Before signing up for a four-day, beginning blacksmithing class at Old West Forge, I called first with some questions.

“I need to learn about 19th century blacksmithing methods–I understand blacksmiths back then used to work with iron, and use a coal-burning forge?”

“We don’t use a power hammer here or anything like that,” Tim Middaugh said. “You’ll learn to forge by hand. But if you’re looking for iron, you’re not gonna find it here. We use steel stock, and propane forges.”

I went ahead and took the class, and got a lot out of it. And later I was able to see a coal forge in action when I visited Freidelsheim, Germany, so I didn’t feel as if I had lost out.

Still, I’ve always been a bit confused by the idea that wrought iron is no longer available. I ran across the same situation when I talked to Roger Shell at the Camlann Medieval Village about the “living history” blacksmith shop there.
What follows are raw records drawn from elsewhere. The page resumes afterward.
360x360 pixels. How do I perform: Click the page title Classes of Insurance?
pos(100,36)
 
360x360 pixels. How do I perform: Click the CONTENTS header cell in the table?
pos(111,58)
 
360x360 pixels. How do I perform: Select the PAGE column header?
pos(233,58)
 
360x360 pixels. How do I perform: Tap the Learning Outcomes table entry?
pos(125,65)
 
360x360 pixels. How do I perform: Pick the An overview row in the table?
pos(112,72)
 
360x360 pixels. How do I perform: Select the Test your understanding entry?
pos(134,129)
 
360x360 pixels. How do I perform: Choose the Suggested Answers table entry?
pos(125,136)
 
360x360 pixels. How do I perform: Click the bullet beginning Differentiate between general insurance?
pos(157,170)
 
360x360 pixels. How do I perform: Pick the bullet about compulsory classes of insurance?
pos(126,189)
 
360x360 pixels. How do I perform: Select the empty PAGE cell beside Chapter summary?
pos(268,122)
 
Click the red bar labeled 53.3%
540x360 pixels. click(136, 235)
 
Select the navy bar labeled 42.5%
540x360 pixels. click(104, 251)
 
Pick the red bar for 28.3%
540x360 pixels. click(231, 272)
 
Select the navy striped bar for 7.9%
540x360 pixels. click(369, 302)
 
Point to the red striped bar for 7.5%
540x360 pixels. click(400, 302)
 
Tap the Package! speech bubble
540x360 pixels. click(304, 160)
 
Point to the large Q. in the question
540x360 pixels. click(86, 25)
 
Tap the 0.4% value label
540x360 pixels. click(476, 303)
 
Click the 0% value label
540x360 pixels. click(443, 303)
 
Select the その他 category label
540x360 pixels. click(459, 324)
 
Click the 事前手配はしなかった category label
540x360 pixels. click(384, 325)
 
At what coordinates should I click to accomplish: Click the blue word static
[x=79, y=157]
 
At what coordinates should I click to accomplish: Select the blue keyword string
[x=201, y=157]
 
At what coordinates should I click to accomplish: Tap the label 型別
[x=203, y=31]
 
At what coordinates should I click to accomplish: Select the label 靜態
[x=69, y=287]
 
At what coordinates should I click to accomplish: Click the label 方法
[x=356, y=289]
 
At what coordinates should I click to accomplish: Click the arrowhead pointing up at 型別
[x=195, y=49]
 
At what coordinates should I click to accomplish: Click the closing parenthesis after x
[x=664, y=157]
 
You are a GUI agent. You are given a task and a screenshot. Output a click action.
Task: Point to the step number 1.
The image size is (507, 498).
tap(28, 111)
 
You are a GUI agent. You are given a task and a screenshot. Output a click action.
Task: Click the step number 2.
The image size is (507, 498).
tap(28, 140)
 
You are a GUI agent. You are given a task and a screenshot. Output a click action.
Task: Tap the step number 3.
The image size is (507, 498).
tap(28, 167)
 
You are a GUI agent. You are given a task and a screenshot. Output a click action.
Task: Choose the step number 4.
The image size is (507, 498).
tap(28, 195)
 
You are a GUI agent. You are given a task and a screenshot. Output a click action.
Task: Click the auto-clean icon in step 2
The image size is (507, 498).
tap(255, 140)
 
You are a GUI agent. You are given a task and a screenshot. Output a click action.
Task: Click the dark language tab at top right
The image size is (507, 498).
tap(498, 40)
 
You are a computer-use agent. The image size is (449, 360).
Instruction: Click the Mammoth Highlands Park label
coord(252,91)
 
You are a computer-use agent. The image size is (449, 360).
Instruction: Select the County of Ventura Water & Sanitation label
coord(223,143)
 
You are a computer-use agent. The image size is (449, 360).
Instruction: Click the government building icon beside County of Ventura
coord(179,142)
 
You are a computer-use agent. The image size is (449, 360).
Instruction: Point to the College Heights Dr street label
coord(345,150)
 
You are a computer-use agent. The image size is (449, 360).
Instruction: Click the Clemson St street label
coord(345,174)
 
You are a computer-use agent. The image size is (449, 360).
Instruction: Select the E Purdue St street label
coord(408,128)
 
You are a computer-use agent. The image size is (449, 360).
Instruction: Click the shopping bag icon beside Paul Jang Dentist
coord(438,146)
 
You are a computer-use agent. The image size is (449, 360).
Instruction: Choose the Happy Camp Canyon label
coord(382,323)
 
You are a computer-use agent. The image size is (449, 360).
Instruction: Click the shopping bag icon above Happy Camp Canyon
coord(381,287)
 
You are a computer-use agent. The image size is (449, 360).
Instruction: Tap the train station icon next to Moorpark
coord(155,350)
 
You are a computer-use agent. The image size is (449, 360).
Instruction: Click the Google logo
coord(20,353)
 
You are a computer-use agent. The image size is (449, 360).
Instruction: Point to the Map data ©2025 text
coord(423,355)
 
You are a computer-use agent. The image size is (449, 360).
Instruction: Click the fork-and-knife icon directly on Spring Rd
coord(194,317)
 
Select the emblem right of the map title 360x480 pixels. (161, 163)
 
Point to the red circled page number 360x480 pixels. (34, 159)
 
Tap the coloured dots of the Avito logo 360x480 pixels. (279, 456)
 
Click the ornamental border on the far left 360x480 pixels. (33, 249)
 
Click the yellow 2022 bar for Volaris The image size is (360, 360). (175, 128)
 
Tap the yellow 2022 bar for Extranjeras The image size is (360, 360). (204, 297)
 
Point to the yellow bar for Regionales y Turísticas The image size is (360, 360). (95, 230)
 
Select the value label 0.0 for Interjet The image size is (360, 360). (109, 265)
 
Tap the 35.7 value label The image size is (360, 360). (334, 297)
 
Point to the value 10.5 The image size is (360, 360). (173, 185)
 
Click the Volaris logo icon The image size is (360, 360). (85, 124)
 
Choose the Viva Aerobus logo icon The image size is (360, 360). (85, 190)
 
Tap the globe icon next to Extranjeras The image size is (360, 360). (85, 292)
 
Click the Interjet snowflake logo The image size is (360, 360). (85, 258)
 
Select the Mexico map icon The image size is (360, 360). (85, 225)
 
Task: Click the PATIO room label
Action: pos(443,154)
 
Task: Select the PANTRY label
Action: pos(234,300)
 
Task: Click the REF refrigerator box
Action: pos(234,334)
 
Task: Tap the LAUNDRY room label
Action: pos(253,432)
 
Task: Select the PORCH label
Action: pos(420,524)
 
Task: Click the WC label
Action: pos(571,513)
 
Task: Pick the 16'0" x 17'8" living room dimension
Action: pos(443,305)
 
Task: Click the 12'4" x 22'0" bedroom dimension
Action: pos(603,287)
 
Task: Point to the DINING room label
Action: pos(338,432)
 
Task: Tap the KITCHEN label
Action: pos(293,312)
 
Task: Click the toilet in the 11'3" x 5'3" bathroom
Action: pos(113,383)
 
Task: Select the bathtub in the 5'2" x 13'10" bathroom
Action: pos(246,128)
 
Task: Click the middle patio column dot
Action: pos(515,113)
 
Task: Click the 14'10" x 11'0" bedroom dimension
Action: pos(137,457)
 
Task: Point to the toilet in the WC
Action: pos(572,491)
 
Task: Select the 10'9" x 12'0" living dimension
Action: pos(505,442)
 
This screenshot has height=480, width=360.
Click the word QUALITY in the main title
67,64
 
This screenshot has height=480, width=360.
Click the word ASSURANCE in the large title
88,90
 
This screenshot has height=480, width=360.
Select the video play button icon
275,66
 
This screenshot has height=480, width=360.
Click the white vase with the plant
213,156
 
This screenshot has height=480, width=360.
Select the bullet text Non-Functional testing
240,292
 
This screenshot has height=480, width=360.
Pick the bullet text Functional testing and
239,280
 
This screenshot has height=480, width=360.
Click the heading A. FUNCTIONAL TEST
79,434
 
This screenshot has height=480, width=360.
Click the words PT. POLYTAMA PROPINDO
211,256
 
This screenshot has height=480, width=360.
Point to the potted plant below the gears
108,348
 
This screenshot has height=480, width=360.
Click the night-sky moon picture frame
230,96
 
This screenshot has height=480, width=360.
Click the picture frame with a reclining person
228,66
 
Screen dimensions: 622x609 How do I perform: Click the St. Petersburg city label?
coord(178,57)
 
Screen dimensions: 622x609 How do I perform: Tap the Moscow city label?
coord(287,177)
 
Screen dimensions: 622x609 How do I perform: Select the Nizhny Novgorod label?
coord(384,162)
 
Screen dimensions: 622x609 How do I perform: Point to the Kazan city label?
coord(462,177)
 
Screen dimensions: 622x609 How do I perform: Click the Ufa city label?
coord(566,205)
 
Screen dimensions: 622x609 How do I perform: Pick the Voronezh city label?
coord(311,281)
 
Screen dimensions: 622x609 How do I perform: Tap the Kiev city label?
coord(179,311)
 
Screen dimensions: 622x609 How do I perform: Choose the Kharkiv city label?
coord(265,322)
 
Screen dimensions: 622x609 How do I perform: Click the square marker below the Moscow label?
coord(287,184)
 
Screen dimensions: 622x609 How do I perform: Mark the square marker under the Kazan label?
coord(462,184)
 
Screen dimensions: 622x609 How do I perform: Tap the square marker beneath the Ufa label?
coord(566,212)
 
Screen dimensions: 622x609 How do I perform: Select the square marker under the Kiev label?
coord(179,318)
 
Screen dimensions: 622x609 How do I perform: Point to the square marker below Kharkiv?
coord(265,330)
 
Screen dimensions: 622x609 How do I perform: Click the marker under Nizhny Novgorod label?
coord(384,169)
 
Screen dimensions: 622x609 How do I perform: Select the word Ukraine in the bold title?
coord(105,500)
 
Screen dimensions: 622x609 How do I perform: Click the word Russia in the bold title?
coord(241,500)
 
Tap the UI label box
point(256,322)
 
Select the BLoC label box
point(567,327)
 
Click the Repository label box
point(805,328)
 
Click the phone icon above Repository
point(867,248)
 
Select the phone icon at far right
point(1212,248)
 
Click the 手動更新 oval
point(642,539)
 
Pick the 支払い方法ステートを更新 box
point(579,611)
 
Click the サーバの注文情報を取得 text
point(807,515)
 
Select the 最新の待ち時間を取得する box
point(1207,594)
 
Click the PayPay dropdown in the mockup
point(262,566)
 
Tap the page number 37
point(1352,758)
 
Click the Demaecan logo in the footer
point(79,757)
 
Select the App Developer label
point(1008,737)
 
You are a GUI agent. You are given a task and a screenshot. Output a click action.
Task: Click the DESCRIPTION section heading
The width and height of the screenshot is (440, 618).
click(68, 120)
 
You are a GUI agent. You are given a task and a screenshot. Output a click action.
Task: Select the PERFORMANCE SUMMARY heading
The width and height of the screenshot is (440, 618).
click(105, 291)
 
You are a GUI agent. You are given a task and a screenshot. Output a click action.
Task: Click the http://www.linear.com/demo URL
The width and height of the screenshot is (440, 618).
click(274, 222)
“We’re thinking about forging an anvil,” Roger told me, “the way they were once made in medieval times. Trouble is, we have to wait until we collect enough iron. It’s not available anymore, so we have to get it off old junk, farm tools, that kind of thing.”

When my great-great-grandfather began his apprenticeship in 1857, I’m sure they were working with iron. Up until the end of the 19th century, it was the lifeblood of the blacksmith. Recently, I came across a terrific book called The Blacksmith: Ironworker and Farrier (Aldren A. Watson), about 19th century blacksmithing methods. The first chapter is about wrought iron, with simple and helpful definitions of various types of metal.

“Pure iron as such does not exist in a natural state. Rather, the constituents of iron are trapped in [iron] ore; in order to combine and release them, a smelting process is required. The smelting of iron ore yields a metal which always contains some carbon, the exact amount of which variously influences the characteristics of the finished iron. The more carbon it contains, the harder, more brittle, and more easily fractured it will be. Thus, cast iron is a variant of the metal which has a fairly high carbon content; iron with a moderate amount of carbon is a steel; and an iron with very little carbon in its final composition is wrought iron. … The smelting process used by New England ironmakers was an ancient one. Their wrought iron was still being made in individual, small batches by the direct process–a one-run-at-a-time method that produced blacksmith iron that could not be matched for forging qualities by any other method. This smelting process did not undergo any real change until nearly the end of the nineteenth century.”

A footnote is added, stating that the manufacturing of steel alloys has made wrought iron obsolete ” almost to the point of being a curiosity.”